The red shows our overestimation of the distance, using 2.25 miles per minute for the first 30 seconds gives 2.25 × 0.5 minutes = 1.125 miles. And then 4 miles per minute for the second 30 seconds gives 4 miles × 0.5 minutes = 2 miles. This gives you a total of 3.125 miles, which we know to be too high, just as there is too much red overlaying the graph. We mentioned that we can get a better estimate if we reduce the chunk size.

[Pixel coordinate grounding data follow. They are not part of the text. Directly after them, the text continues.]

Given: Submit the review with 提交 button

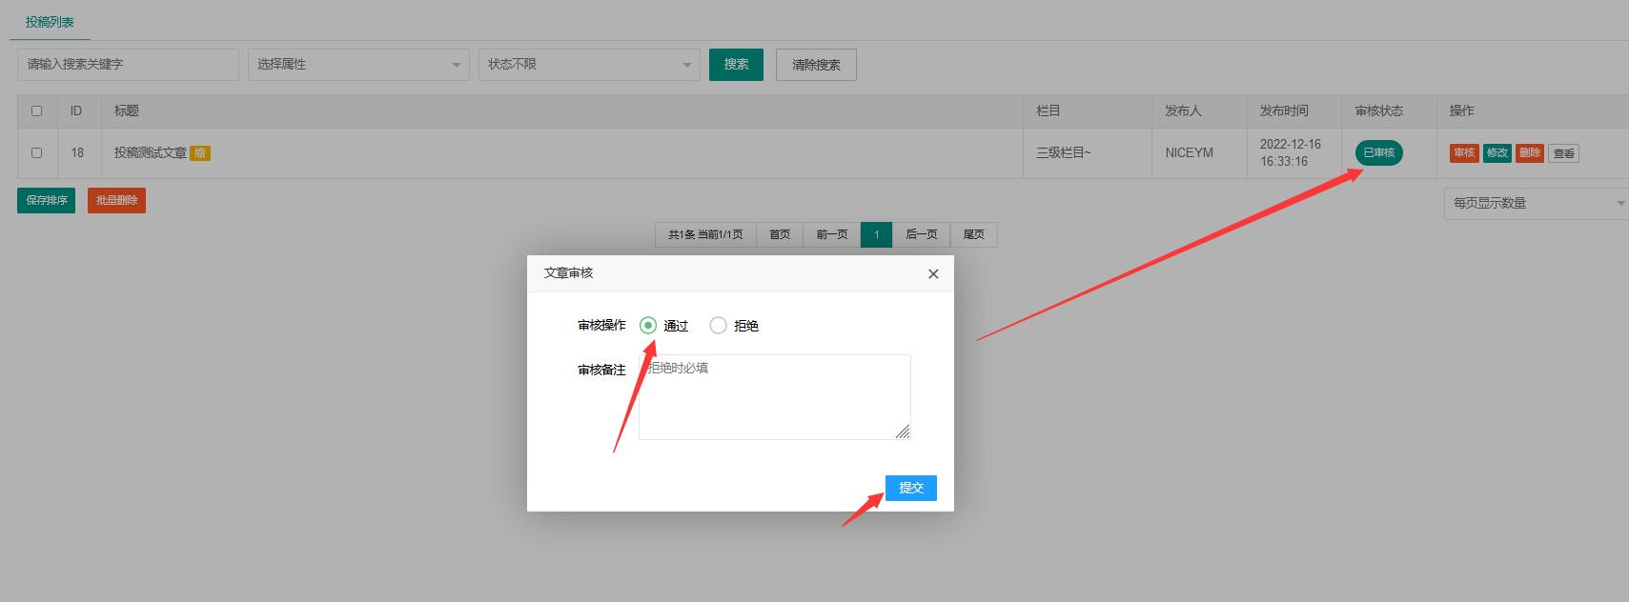Looking at the screenshot, I should tap(910, 488).
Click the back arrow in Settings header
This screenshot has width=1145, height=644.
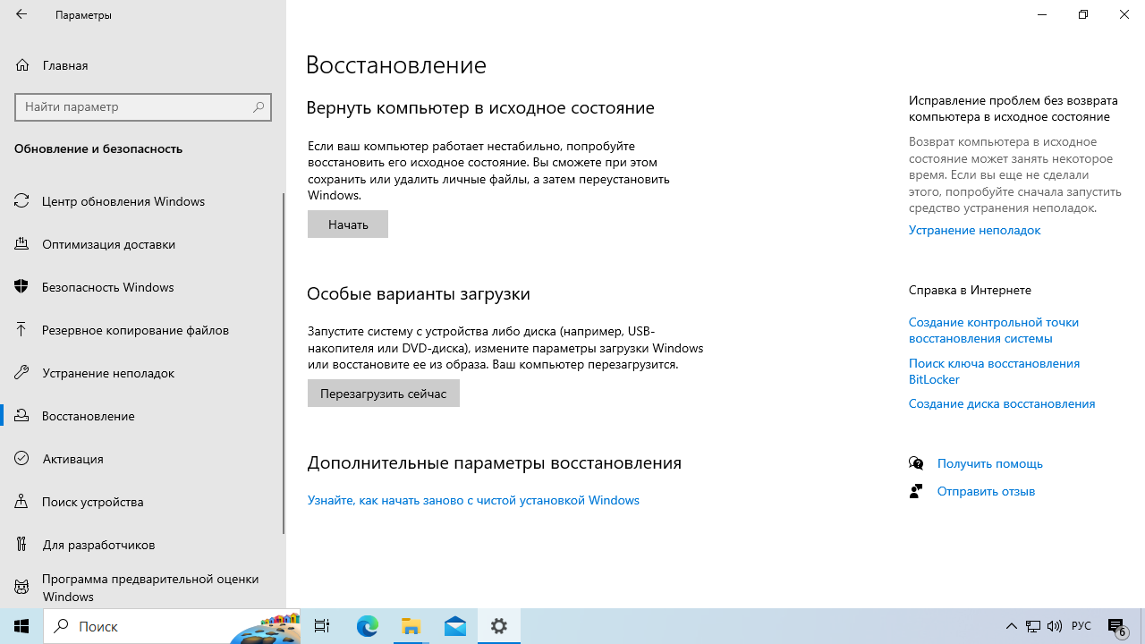(21, 14)
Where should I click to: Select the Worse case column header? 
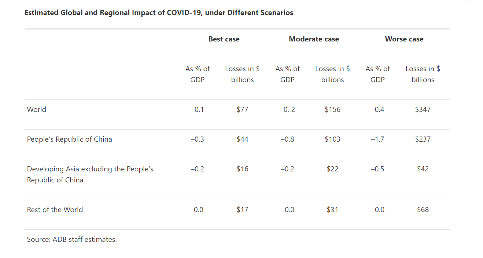point(404,39)
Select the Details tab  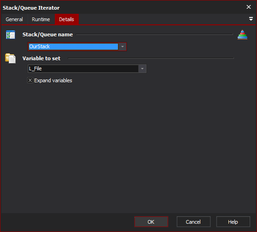pos(66,19)
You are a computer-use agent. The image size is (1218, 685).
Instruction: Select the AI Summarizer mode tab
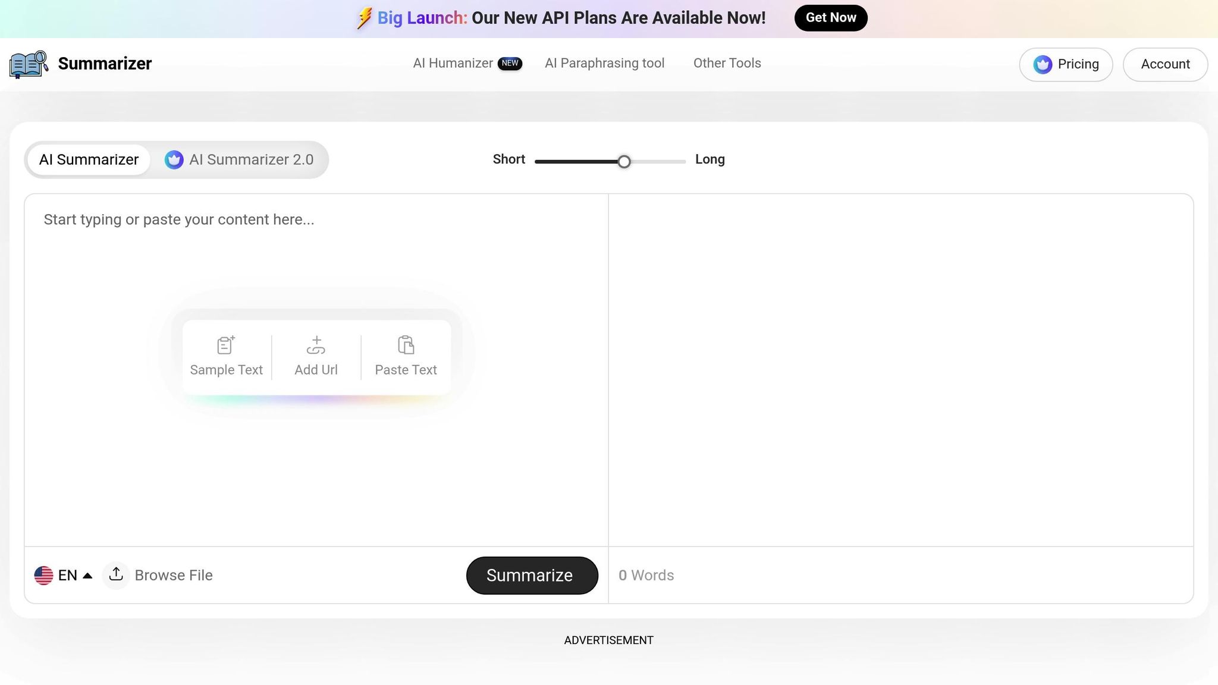tap(89, 159)
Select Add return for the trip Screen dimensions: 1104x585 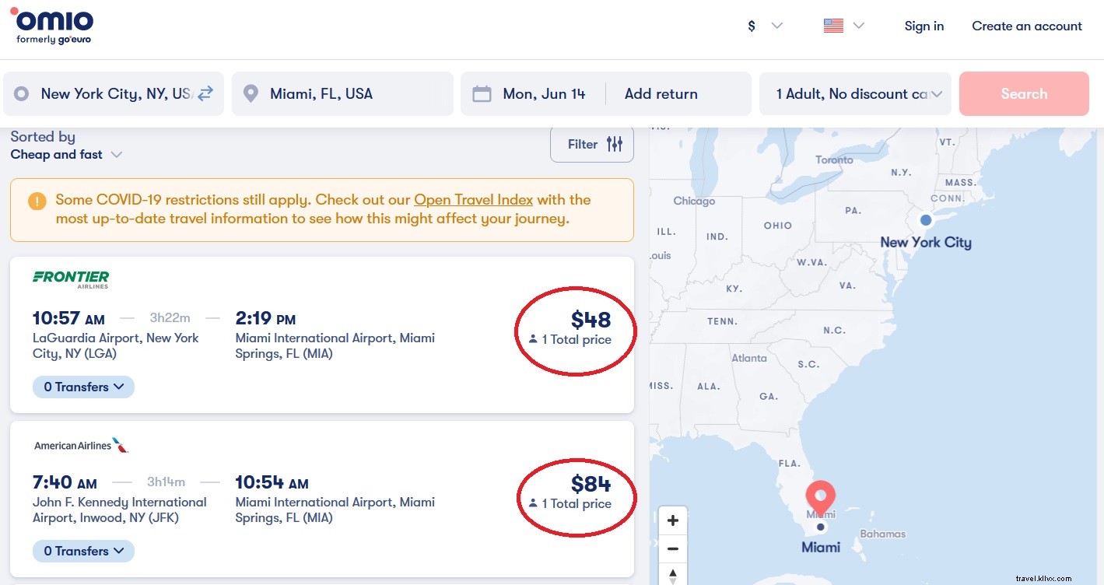tap(660, 93)
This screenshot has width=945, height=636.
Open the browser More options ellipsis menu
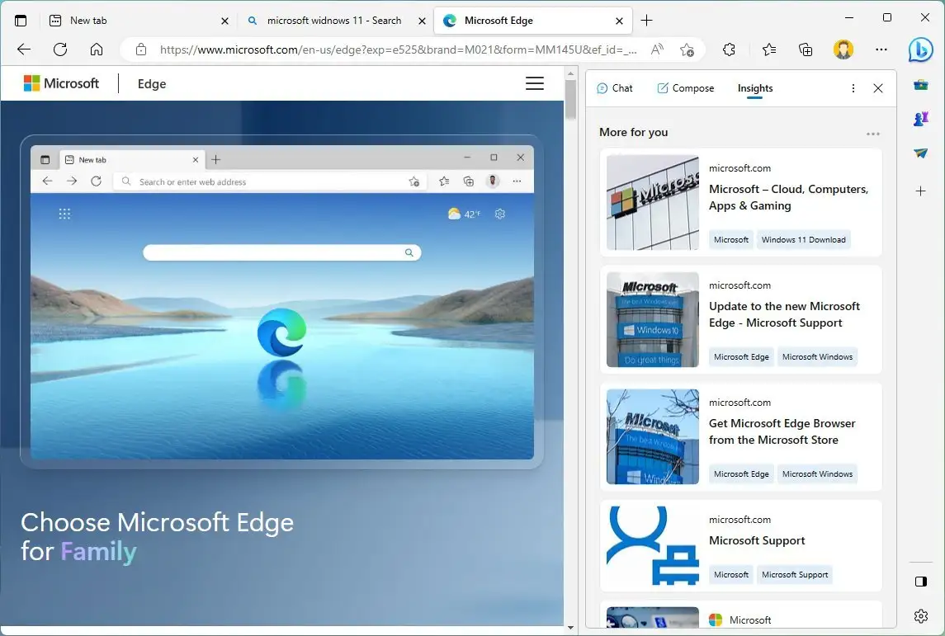click(881, 49)
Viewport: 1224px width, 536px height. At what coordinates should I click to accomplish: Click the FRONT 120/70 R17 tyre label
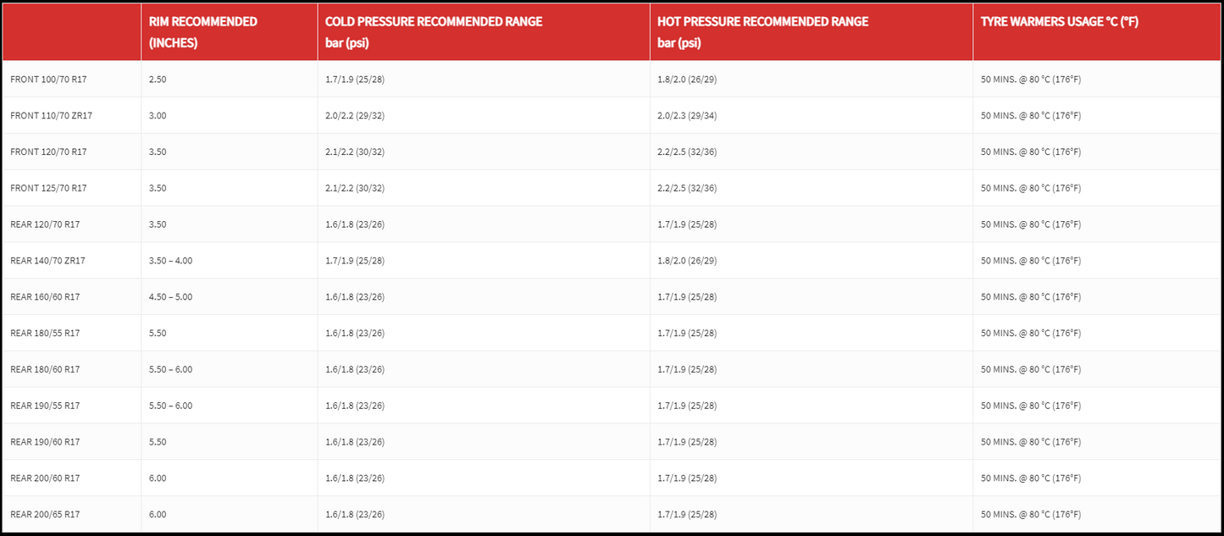[48, 152]
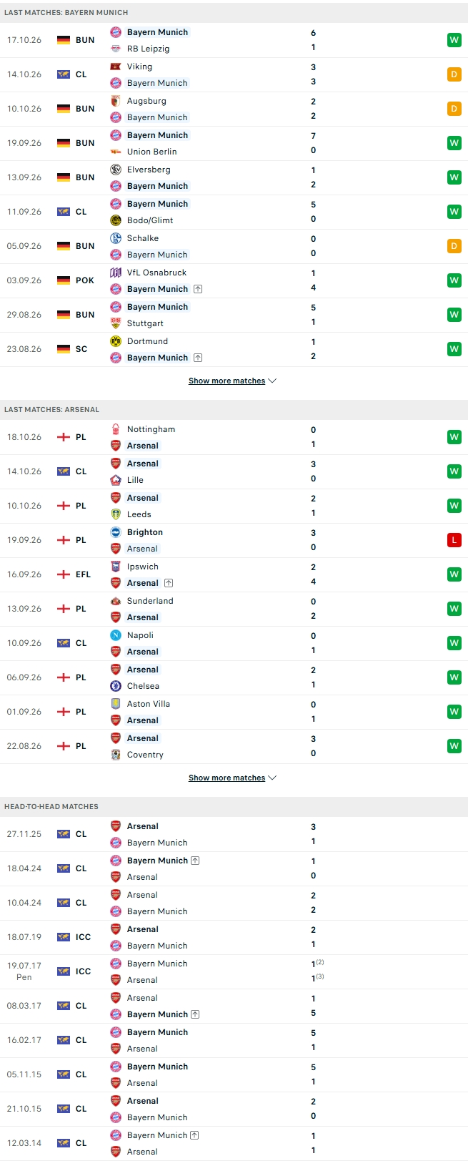Open the Bayern Munich vs RB Leipzig match
Screen dimensions: 468x1161
(234, 40)
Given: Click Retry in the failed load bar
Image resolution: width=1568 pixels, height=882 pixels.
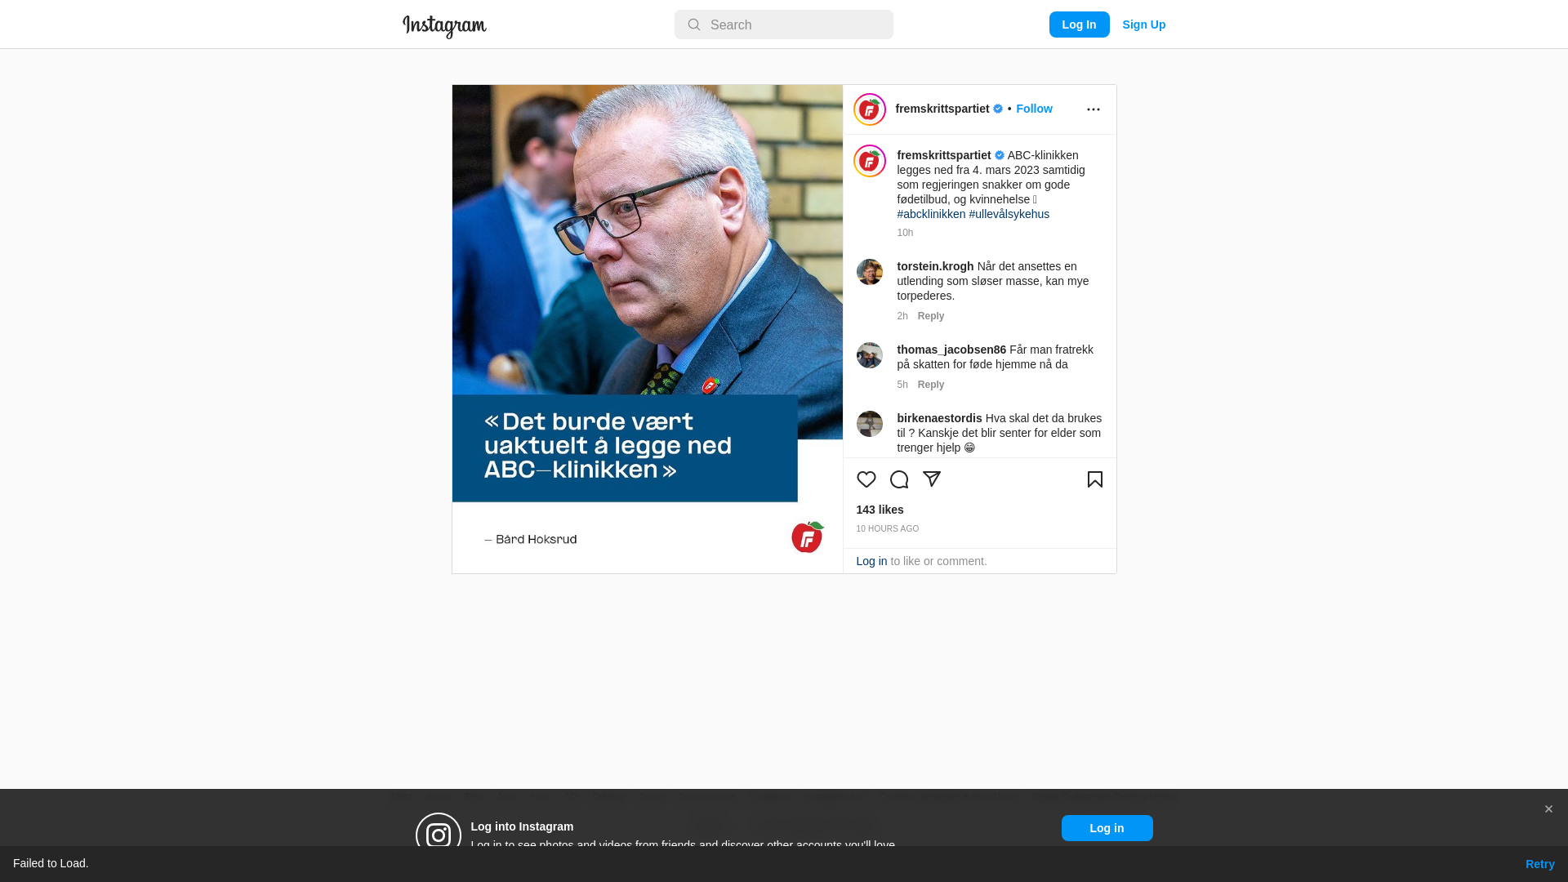Looking at the screenshot, I should coord(1539,864).
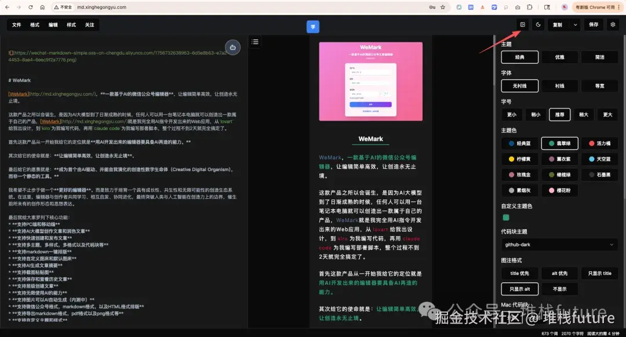The height and width of the screenshot is (337, 626).
Task: Select the 简洁 theme button
Action: coord(599,57)
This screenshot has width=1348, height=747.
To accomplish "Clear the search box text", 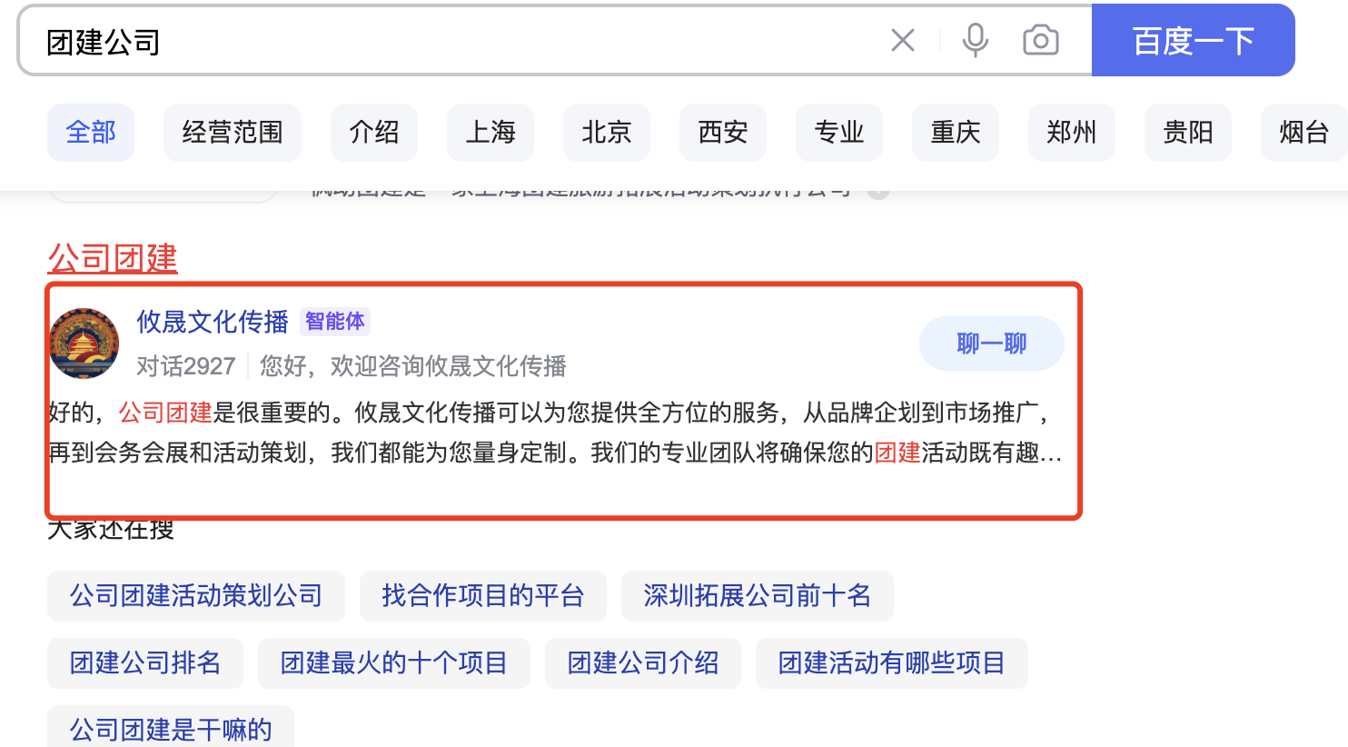I will (x=902, y=40).
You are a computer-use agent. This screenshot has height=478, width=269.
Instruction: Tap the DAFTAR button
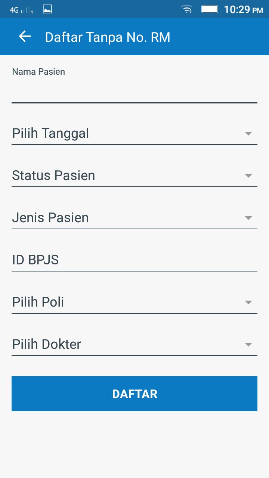[135, 394]
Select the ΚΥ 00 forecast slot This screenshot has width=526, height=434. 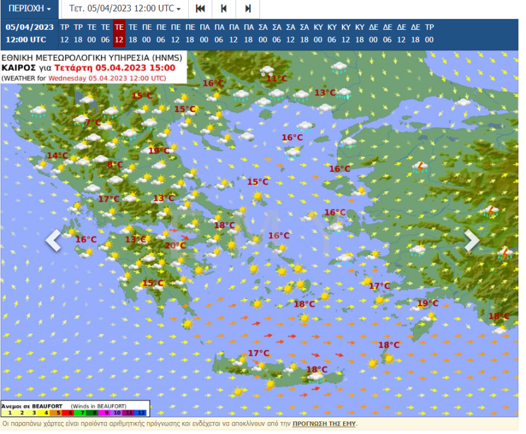319,33
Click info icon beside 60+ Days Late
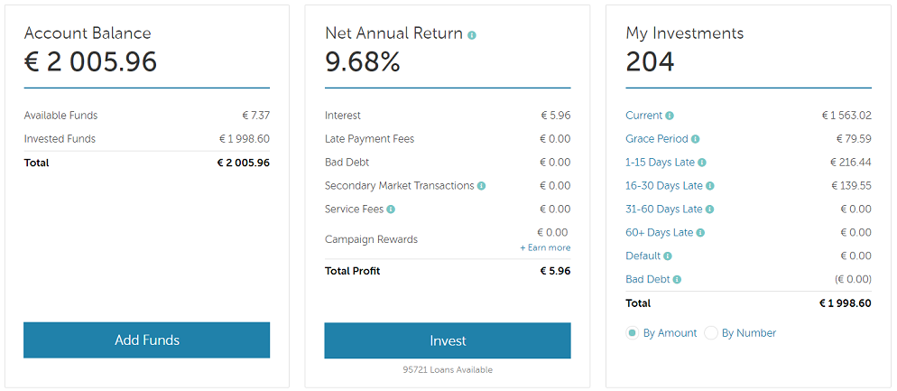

This is the equivalent of clocking the speed approximately every 7.5 seconds (0.125 minutes) and then calculating the distance by multiplying each speed by 0.125 minutes and summing it up. What if we kept making the chunks smaller and smaller?

How beautiful! With just a bunch of plain rectangles, we can approximate the distance traveled really well, even though the speed of the car is constantly changing. I give thanks to God for such simplicity and beauty. And we can be filled with even greater wonder because our approximations can get better and better – to the point that they give us the exact answer. That should be impossible. Apparently, Math gives us wings to soar above the earth and ask the almost supernatural question: what would happen if the chunks were infinitely small and we added up infinitely many of them? How on earth could we know that? All we can say is, we can: Deo gratias! To get to this perfect solution, we must make $\Delta$ as small as possible.
Setting up the problem
The exact need described above, to reduce $\Delta$ and add the speed × time_chunks together can be represented mathematically in the following way:
\[\displaystyle \lim_{\Delta \to 0} \sum_{\lambda=1}^{(b-a)/\Delta} f(\lambda \Delta + a) \,\Delta = \lim_{\Delta \to 0} \sum_{\lambda=1}^{(b-a)/\Delta} (\lambda \Delta + a)^2 \,\Delta\]This is nothing fancy. We have the summation ($\Sigma$) of many chunks of size $\Delta$. How many chunks do we need? Enough to cover the interval from $a$ to $b$, so $(b-a)/\Delta$. Then we use the formula we derived above for speed_n = $f(\lambda \Delta + a)$ and multiply it by the small chunk size $\Delta$. Finally, we want to drive that $\Delta$ to 0, to make it as small as possible, and see if we can tell what happens as it gets smaller and smaller. This is indicated by $\lim_{\Delta \to 0}$. By the way, if you were not aware, the solution to this is exactly what is meant by the definite integral: $ \int_{a}^{b} x^{2} \, dx$.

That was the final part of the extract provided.